Elizabeth Nunberg and Kristjan Schram were married by St. Paul's pastor Simon Fensom. Kristjan and Elizabeth pose with their children during a trip to Portugal. From left to right: Kristjan, Karrel Agust, Eve Bjork, Elizabeth, and Gunnar France. 
Elizabeth and Kristjan share a piece of "Kransakaka", a traditional Icelandic cake, at their wedding.

Icelandic couple to retrace steps here

First time back since wedding 28 years ago

Kristjan Gunther Schram, emigrated to Minneota with his family in 1875 and became a local merchant until his death in 1914. He now rests with his wife and other relatives in St. Paul's Lutheran Cemetery on the south edge of town.
So, when his great-great grandson, Kristjan Schram, and his fiancee, Elizabeth Nunberg of Golden Valley, MN were planning their wedding, they knew St.
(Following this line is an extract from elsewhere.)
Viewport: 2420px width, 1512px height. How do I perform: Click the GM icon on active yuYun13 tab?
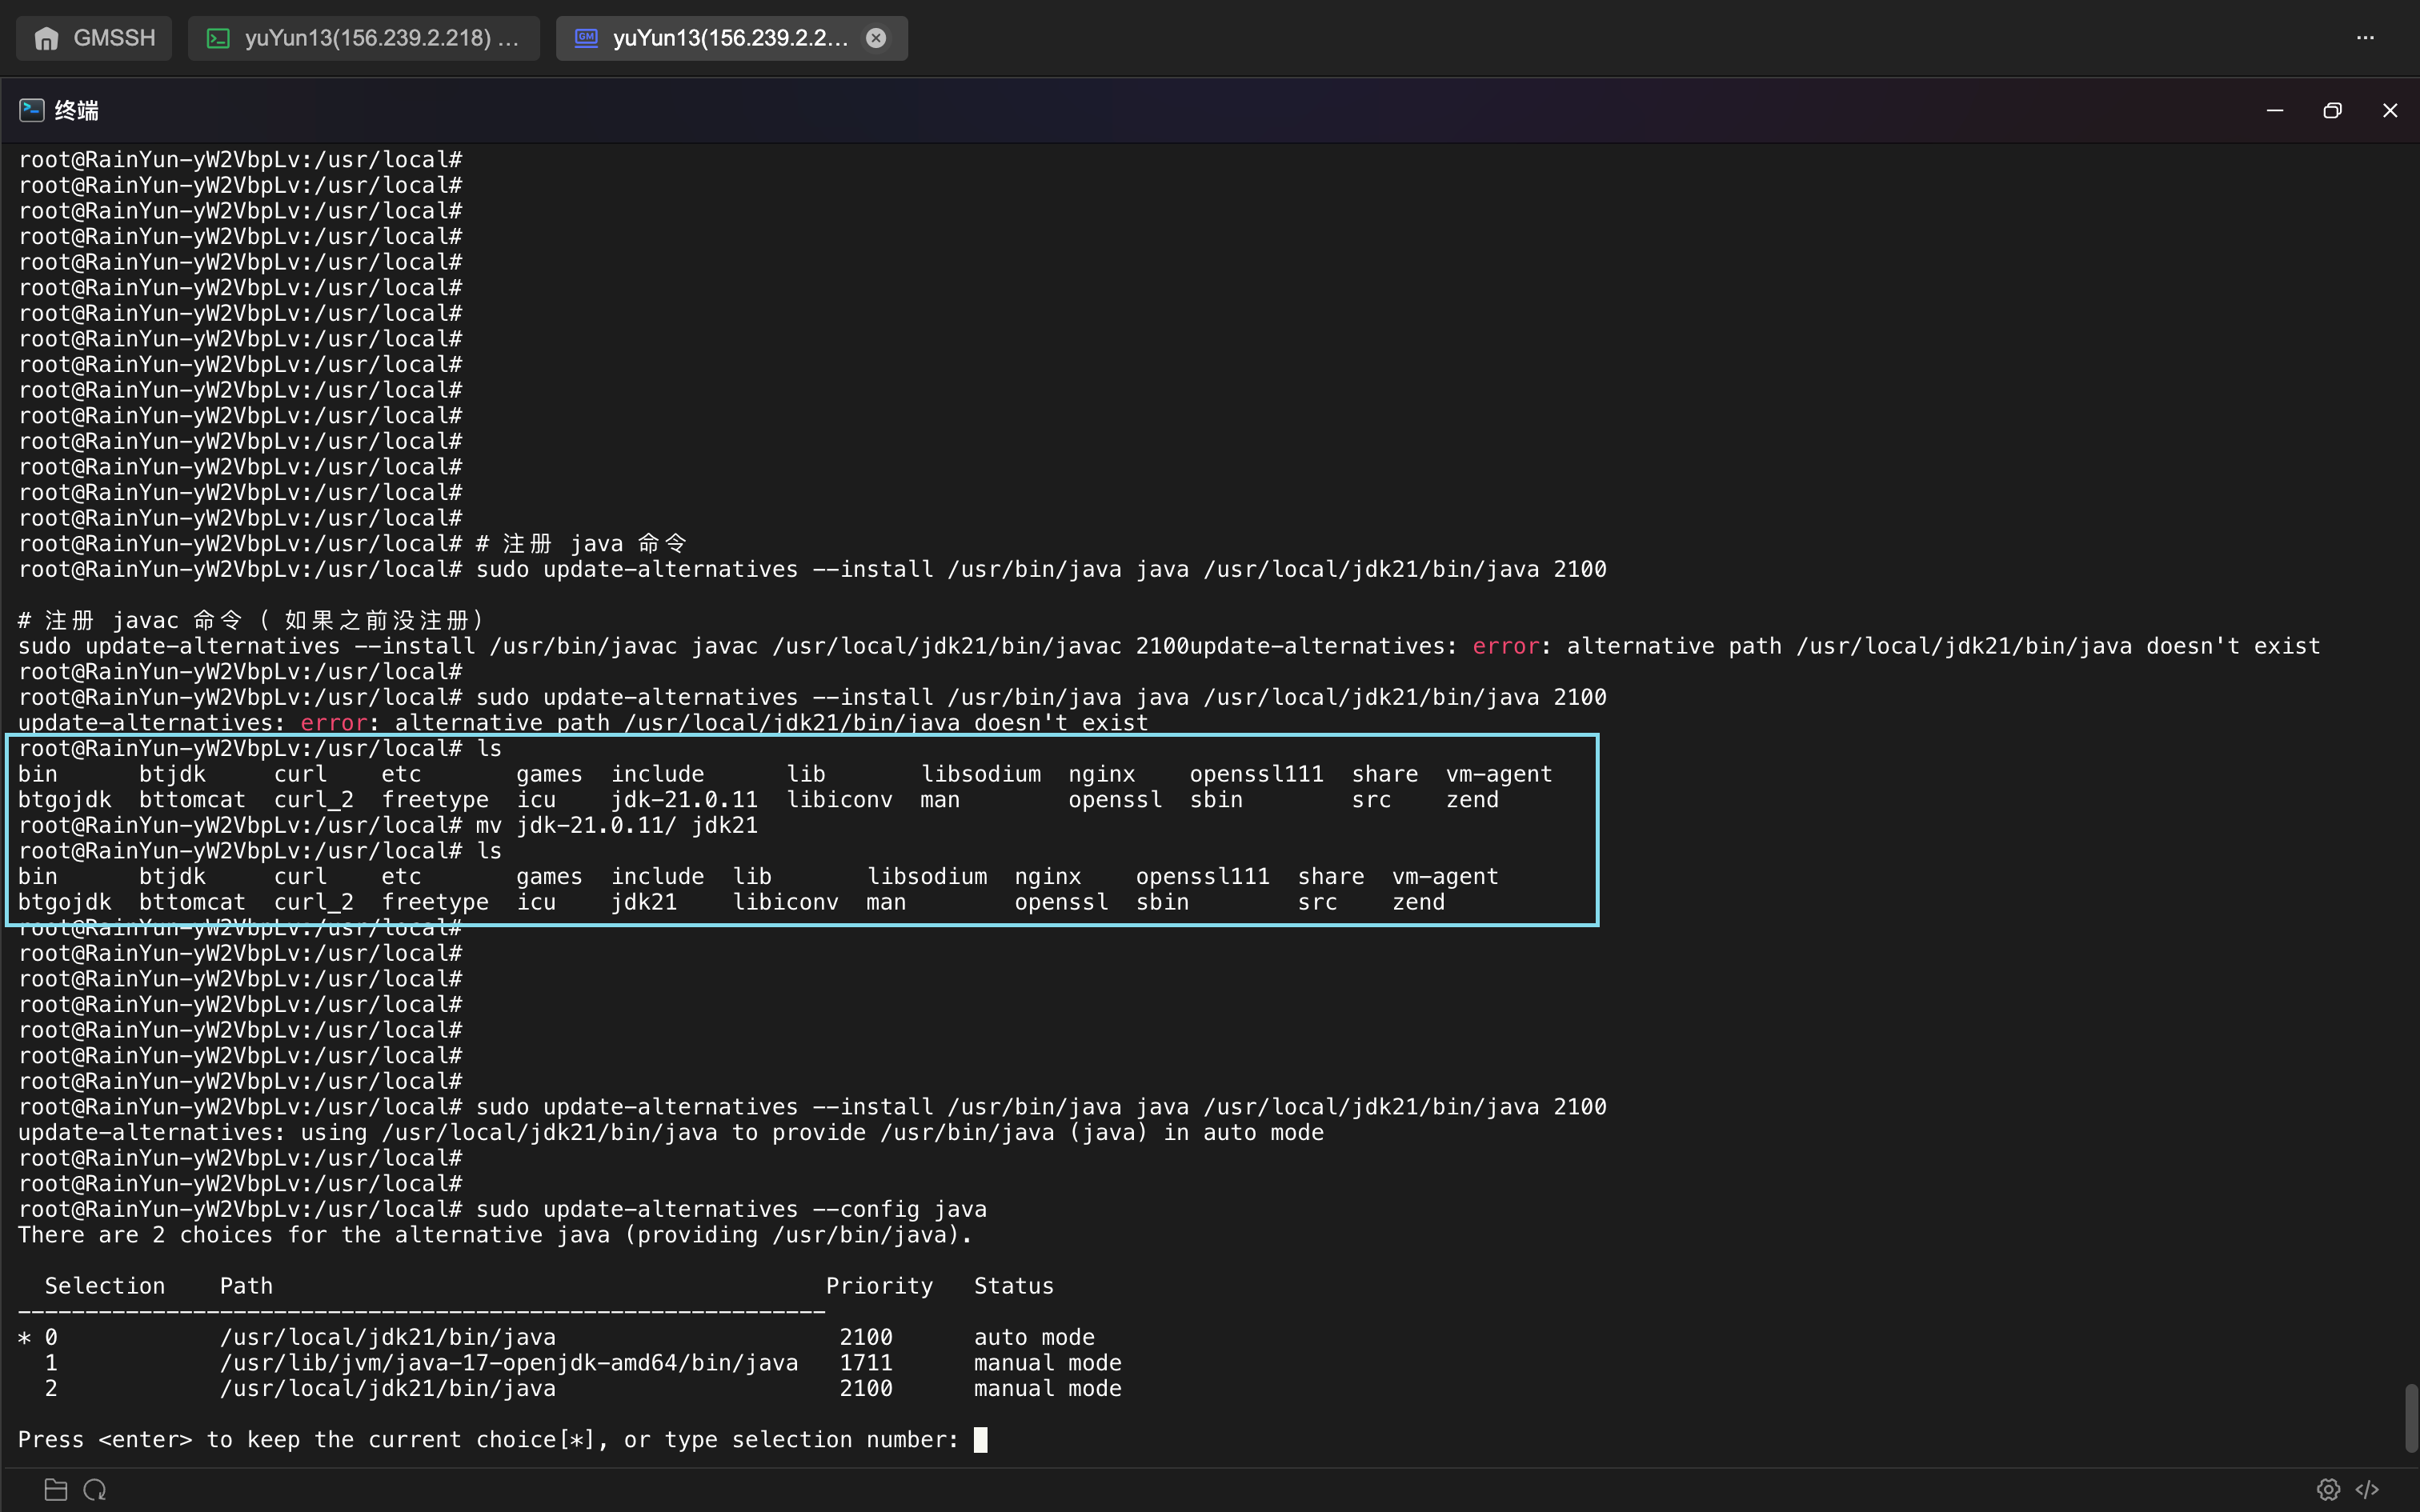pyautogui.click(x=586, y=38)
Paul's Lutheran Church was the ideal spot for several reasons.
"My great-great grandfather took part in building the church," said Kristjan, "so it was very symbolic for us and also a great connection to Iceland right there in the middle of the state."
The couple, now living in Reykjavik, celebrated their 28th anniversary on June 11 and will be returning to Minneota on July 27 to show their three grown children, Gunnar Francis, Karrel Agust and Eva Bjork, and their partners, the church they were married in and also to learn more about their Icelandic heritage.
Kristjan had been to Minneota on two previous occasions before his wedding day; the first time in 1991 when a few of his Icelandic college friends took a road trip here.
The second time was with Elizabeth in the spring of 1994 to meet with Pastor Simon Fensom.
"It was then that Elizabeth and I had the unexpected pleasure of meeting Bill Holm," said Kristjan. "He agreed to play the organ during our wedding ceremony."
Kristjan and Elizabeth met when both were attending the University of Minnesota.
"We rented rooms in the same co-ed house in Dinkytown and got to know each other there," Kristjan explained. "As chance would have it, we both studied Journalism and Mass Communications at the U."
After their marriage, the couple initially made their home in Minneapolis before eventually settling down in Rejkavik after they completed college.
Several relatives made the trip from Iceland for the wedding in Minneota, including Kristjan's parents, Gunnar and Elisa, his sister and her 7-year-old son, Elizabeth's parents, Francis and Joann, and many other friends and relatives.
At the wedding reception in the Community Room at the Minneota Manor, a local band played polkas and waltzes, while Icelanders danced with Americans.
A traditional tall Icelandic cake, called "Kransakaka", was brought all the way from Reykjavik. The guests also dined on Icelandic salmon and rye bread, and drank champagne.
"There were so many great memories from that day when over 60 guests caravanned down from the Twin Cities to Minneota," Kristjan said. We blended traditions and added a few of our own, as was the case when each guest was given a yellow rose upon entering the church."
Following Icelandic tradition, the wedding featured no bridesmaids or groomsmen; instead, each father joined the couple at the altar.
"The American custom of a receiving line was held outdoors," Kristjan noted. "Luckily, the last hand was shaken before the day that started off sunny took a turn with a downpour rolling quickly through town."
Kristjan works in advertising as a consultant for several large companies in Iceland, while Elizabeth is involved in education and develops curriculum for ESL (English as a Second Language) students, primarily focusing on garden with children.
The family will be in Minnesota for three weeks, attending Elizabeth's family reunion, visiting leadership camps in Duluth and Ely where two of their children spent multiple summers, and spending one day in Minneota. They will return to Iceland on Aug. 5.